30La force de cette proposition éthique complexe vient de ce que, d’une part, elle ne se départit pas d’une dimension esthétique et que, d’autre part, elle procède d’un déplacement épistémique à rebours : en proposant de considérer l’animal à la fois comme un être entier, complet, dont l’intégrité physique et psychique forme un tout, et comme un individu singulier, dont l’apparence dit l’unicité, le romancier remonte au-delà de notre épistémè contemporaine, reposant sur l’analyse biologique qui perd de vue l’animal total14, et par-delà l’épistémè classique qui, à travers l’histoire naturelle et la zoologie, a perdu de vue l’individu pour le fondre dans des classements d’espèces et de règnes15.
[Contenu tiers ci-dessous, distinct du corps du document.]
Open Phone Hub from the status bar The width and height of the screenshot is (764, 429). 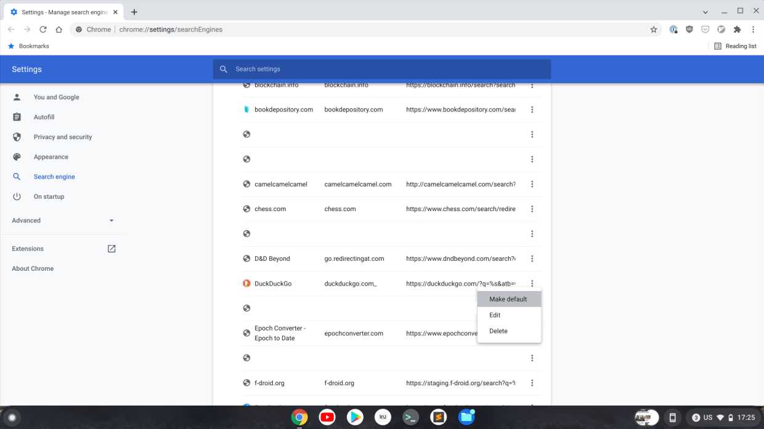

31La toilette funéraire que les baladins prennent soin de donner à leur vieil ours, à son corps entier, et qui ne néglige pas même de le revêtir de ses habits humains, fait ainsi sens : elle devient le symbole de notre responsabilité envers le monde, voire la métaphore de la responsabilité éthique cachée derrière la description passionnée, acharnée du monde à laquelle le romancier accorde toutes ses forces. Car celui-ci, sans s’inscrire vraiment dans la littérature écologiste, sait aussi à quel point le monde naturel est précaire, quand il déclare que ses descriptions animalières sont « aussi une façon de montrer […] des animaux qui disparaissent, une crise écologique […], des fins de cycle comme celle que nous connaissons » (Graciano, 2017, p. 69).